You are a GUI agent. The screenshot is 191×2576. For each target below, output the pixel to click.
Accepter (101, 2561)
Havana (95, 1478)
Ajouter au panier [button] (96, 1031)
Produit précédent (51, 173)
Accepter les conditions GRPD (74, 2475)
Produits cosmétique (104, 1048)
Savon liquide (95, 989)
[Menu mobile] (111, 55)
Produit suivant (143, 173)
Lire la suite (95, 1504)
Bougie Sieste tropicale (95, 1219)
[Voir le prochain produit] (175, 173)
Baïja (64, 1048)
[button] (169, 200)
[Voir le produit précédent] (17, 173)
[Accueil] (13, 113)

--

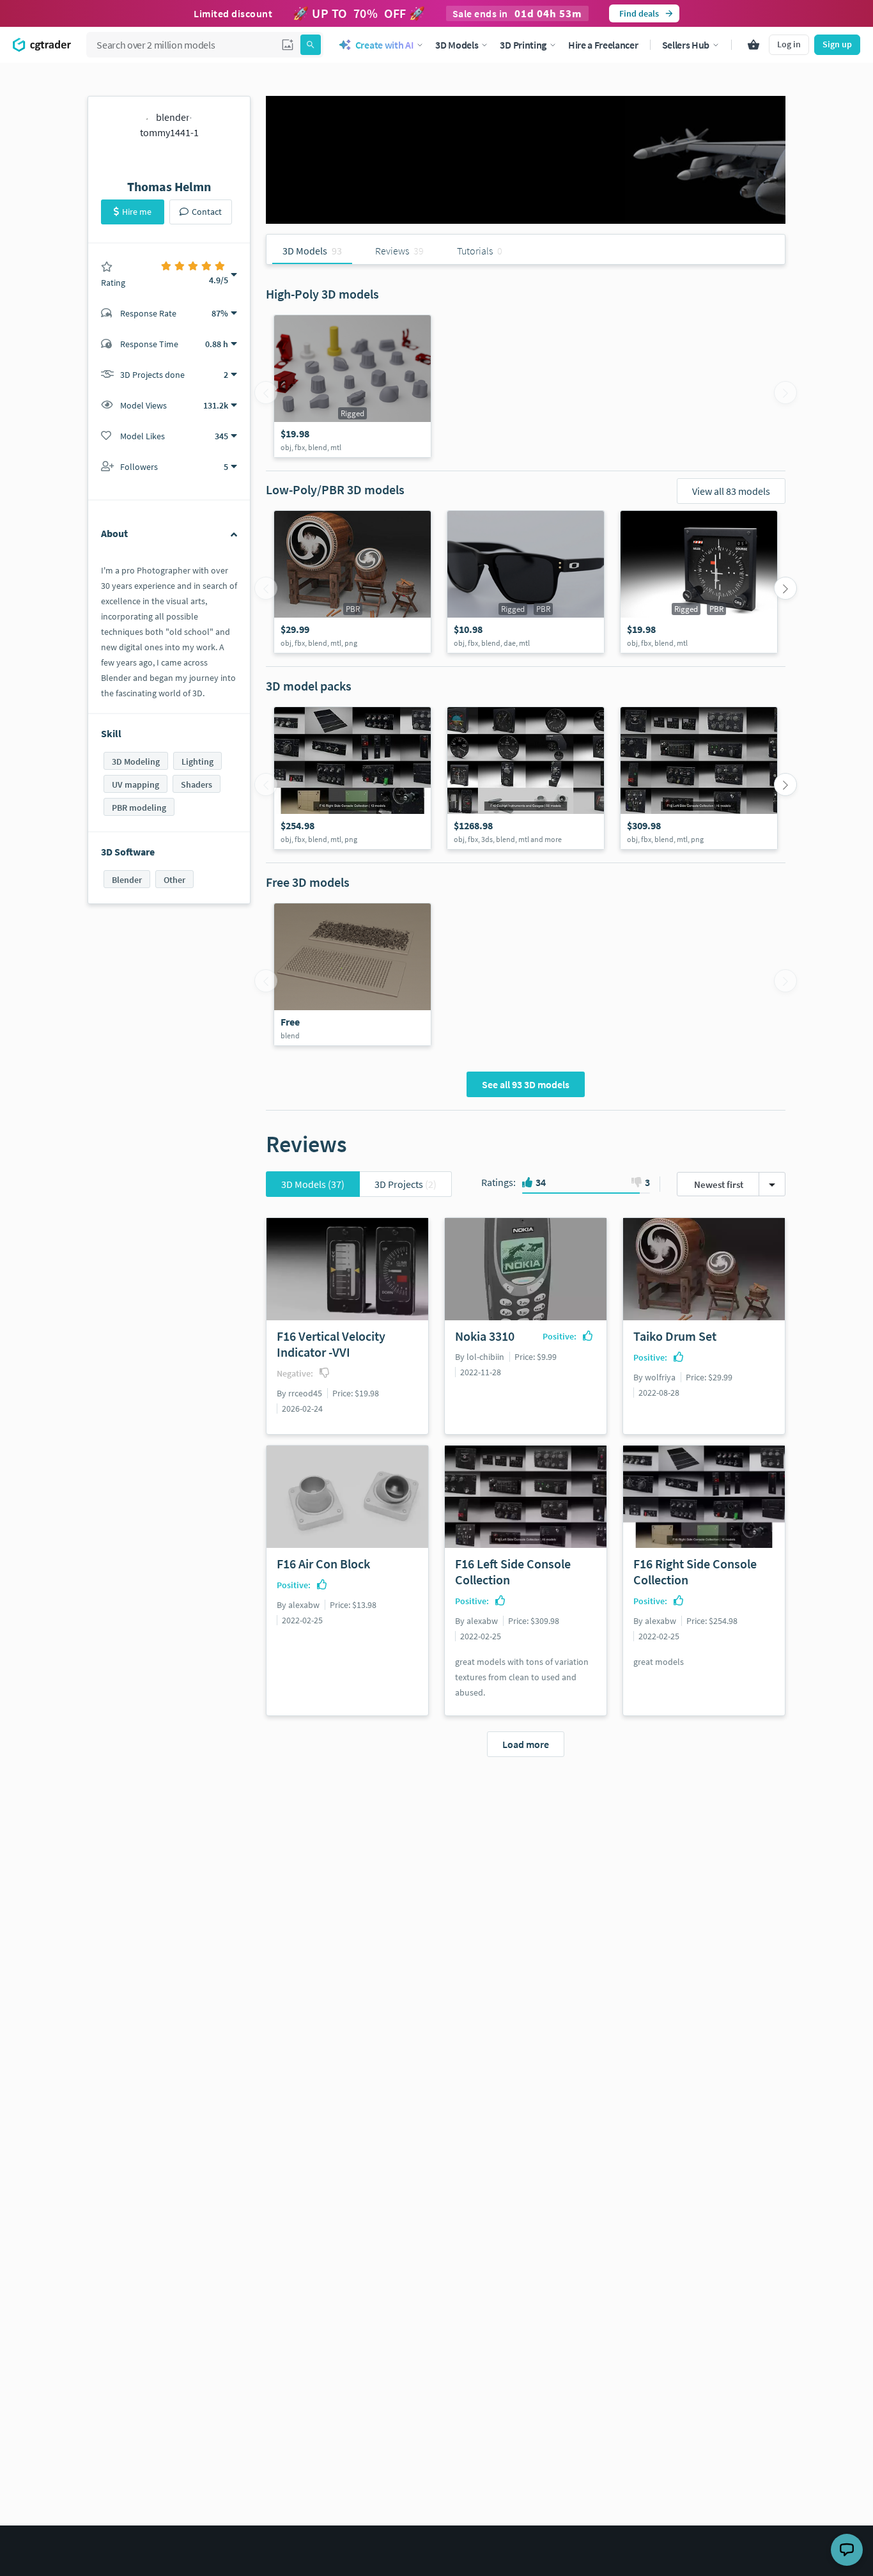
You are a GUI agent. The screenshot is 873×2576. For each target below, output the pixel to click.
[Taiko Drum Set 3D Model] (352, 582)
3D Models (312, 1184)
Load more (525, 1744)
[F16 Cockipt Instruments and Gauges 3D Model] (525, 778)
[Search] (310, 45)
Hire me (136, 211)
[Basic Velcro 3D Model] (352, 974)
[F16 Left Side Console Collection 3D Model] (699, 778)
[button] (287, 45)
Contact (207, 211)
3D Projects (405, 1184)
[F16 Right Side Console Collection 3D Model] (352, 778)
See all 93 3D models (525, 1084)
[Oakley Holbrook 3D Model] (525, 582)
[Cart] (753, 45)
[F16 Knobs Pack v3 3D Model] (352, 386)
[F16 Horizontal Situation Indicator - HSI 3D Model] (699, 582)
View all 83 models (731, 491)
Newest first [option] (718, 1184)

=== WHAT THE TASK ASKS ===
Starting with the line above that holds "[Menu mobile] (111, 55)" and stopping with the line that holds "[Accueil] (13, 113)", reproduce each line exactly, omitting all other lines.

=== THE ANSWER ===
[Menu mobile] (111, 55)
Produit suivant (143, 173)
Lire la suite (95, 1504)
Bougie Sieste tropicale (95, 1219)
[Voir le prochain produit] (175, 173)
Baïja (64, 1048)
[button] (169, 200)
[Voir le produit précédent] (17, 173)
[Accueil] (13, 113)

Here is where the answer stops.